Cette différenciation à facteurs multiples et jamais univoque, fait de l’autre sexe l’alter ego par excellence. L’autre moi-même semblable mais inatteignable, l’autre moi-même mais incompréhensible car si reflet l’un de l’autre nous sommes séparé par le gouffre de notre originalité (solitude) personnelle respective.

La question sociale

Comme expliqué supra, mais c’est aussi vérifié par les expériences d’isolements volontaires ou involontaires (Robinson Crusoé), la vie commune est indispensable pour exister (Crusoé a inventé Vendredi son ami imaginaire).

Mais qui dit vie commune, dit confrontation à l’autre et à ses différences. La communauté, la société, défini les modes de régulation des conflits afin de permettre la vie commune dans un espace de proximité suffisamment apaisé et acceptable pour tous.

A cette fin, une organisation sociale se met en place de façon plus ou moins contrôlée par des rapports de forces entre individus, et cela y compris en démocratie.

Le rapport de forces est inhérent à la vie sociale. La possibilité de remettre ces rapports de forces en cause et d’en changer est la spécificité du régime démocratique parfait.

Les rapports de forces inhérents à la vie sociales et indispensables aux arbitrages deviennent domination quand ils ne peuvent pas être remis en cause et a fortiori quand ils ne peuvent plus changer. On tombe dans une société totalitaire quand la domination est monopolisée par la contrainte extérieure.

La contrainte peut revêtir de multiples formes, pressions physiques, d’autorité, morales et psychologiques, culturelles, institutionnelles et, plus subtiles encore, idéologiques, consensuelles (par consentement).

L’imaginaire, la projection, le désir, la jalousie, la compétition

L’impossibilité de toucher à l’intime du vécu de l’autre fait que nous nous projetons dans l’autre et interprétons ce que l’autre nous communique avec nos propres filtres perceptifs et notre propre compréhension du monde. La communication est un défit inatteignable puisque nous sommes condamnés à ne jamais savoir l’autre. Nous interprétons le réel et nous construisons une représentation de l’autre éloignée, voire très éloignée, de ce qu’il est.

Notre désir d’avoir ce que l’autre possède est nourri de l’imaginaire qui se représente l’autre comme plus avantagé que soi.

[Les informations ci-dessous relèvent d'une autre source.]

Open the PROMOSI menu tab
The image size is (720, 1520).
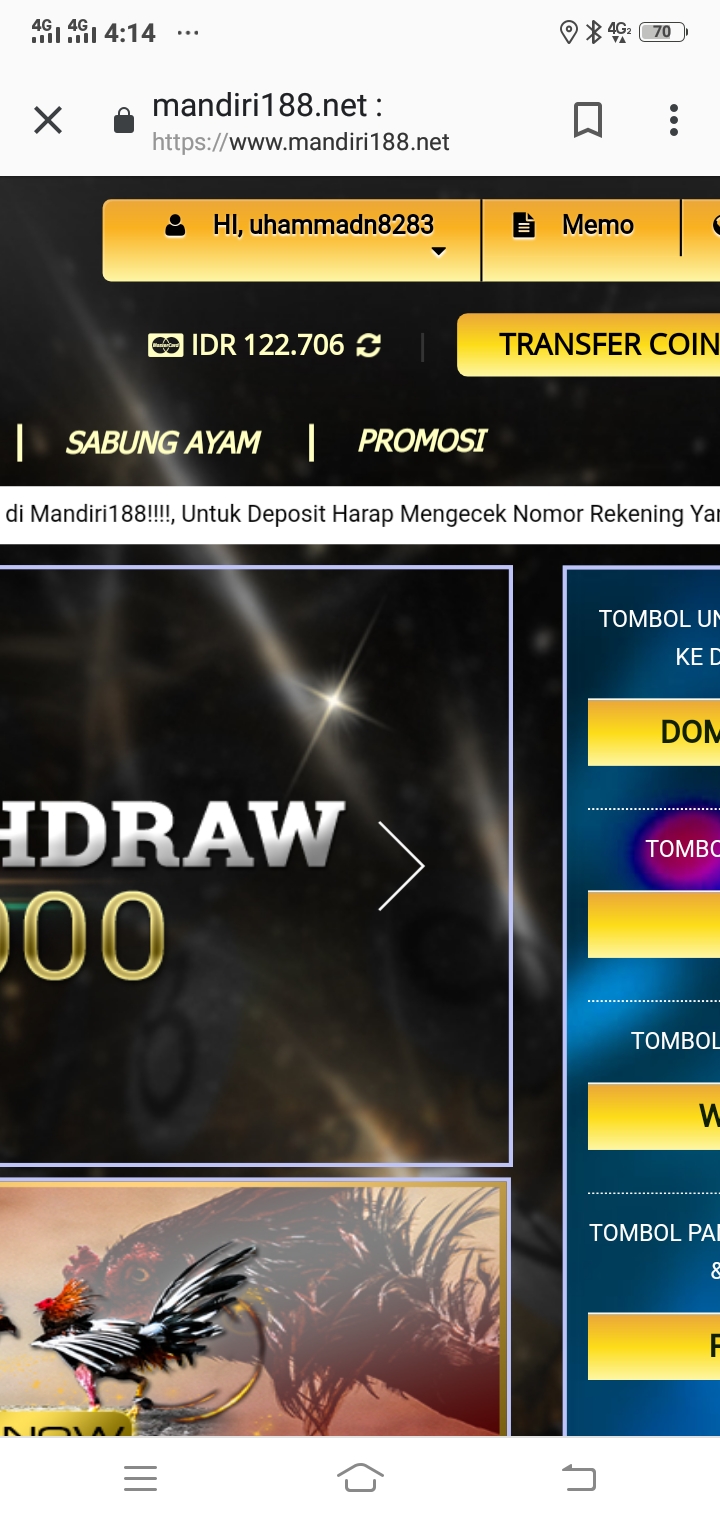point(422,440)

Dans une société ayant pour fondement la propriété privée(2) et où la compétition est présentée comme le seul mécanisme anthropologiquement légitime(3), pour partager la propriété et le pouvoir, c’est le rapport de forces qui s’impose comme naturel et normal.

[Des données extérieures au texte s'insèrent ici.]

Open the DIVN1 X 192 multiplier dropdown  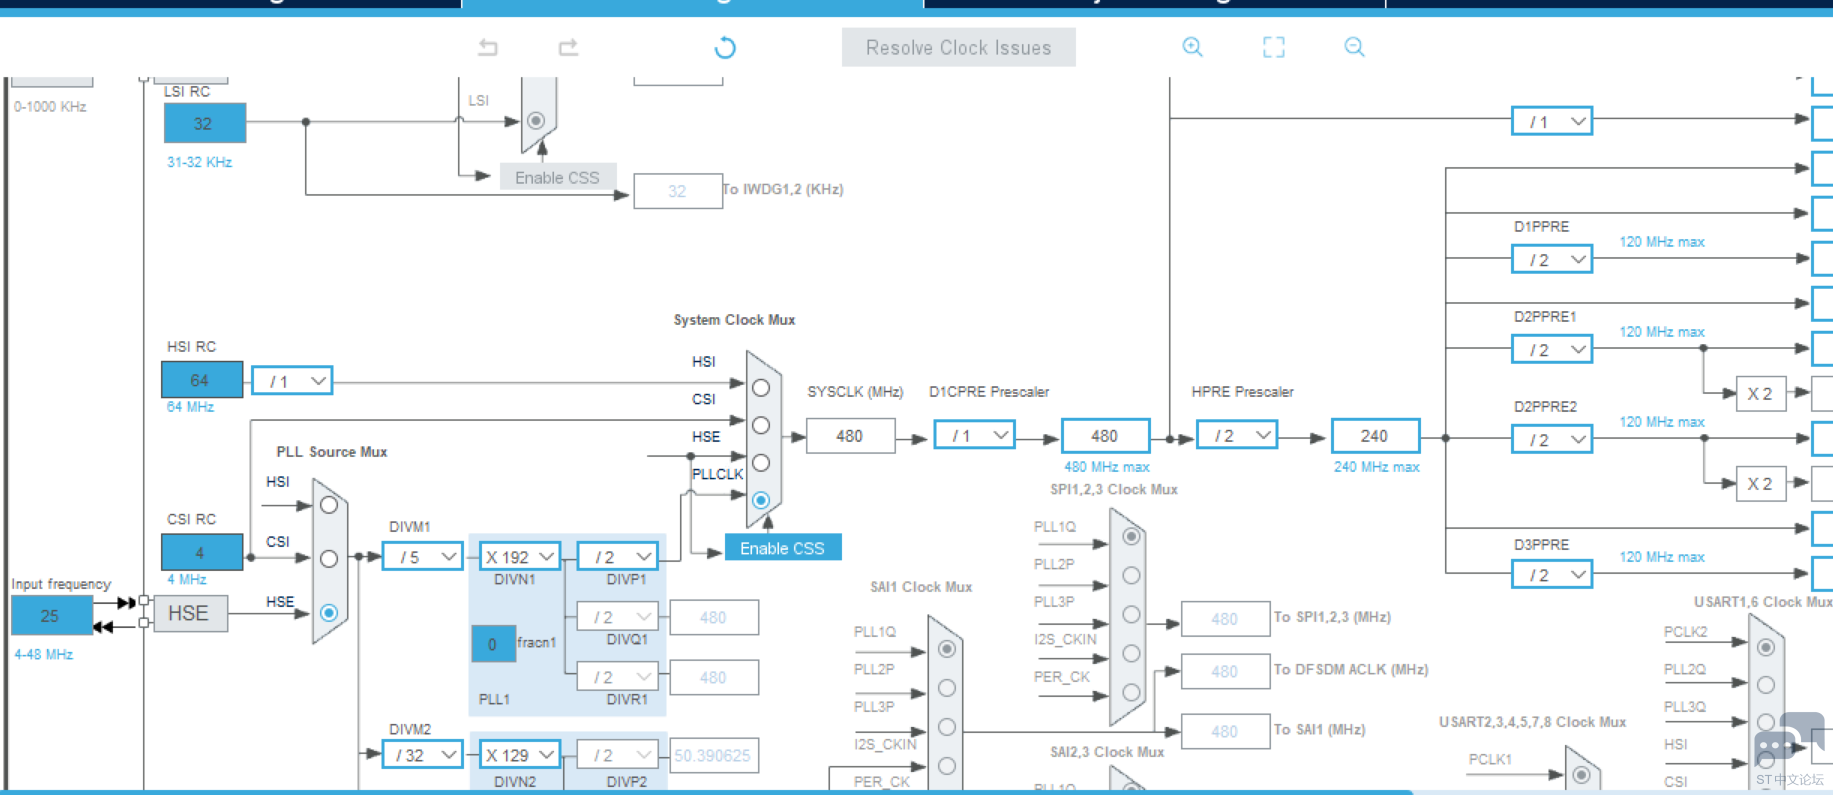[x=520, y=557]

Le désir de posséder ce que l’autre possède (ou ne peut posséder) est porté en culte par la publicité marchande. L’égalitarisme revendiqué ne peut souffrir de ce que l’autre possède ce que je ne possède pas.

La vision de l’autre comme étant mon reflet différent est aliéné par l’intrus qui me menace, l’étranger que je jalouse, l’immigré qui entre en compétition avec moi.

L’autre n’est plus mon alter ego, ma relation avec lui n’est plus source d’enrichissement réciproque inconditionnelle mais rivalité intolérable.

La victimisation de soi (ou de celui à qui on s’identifie) et la diabolisation de l’autre (ou de celui en qui on ne veut pas se reconnaitre ou avec qui on entre en concurrence)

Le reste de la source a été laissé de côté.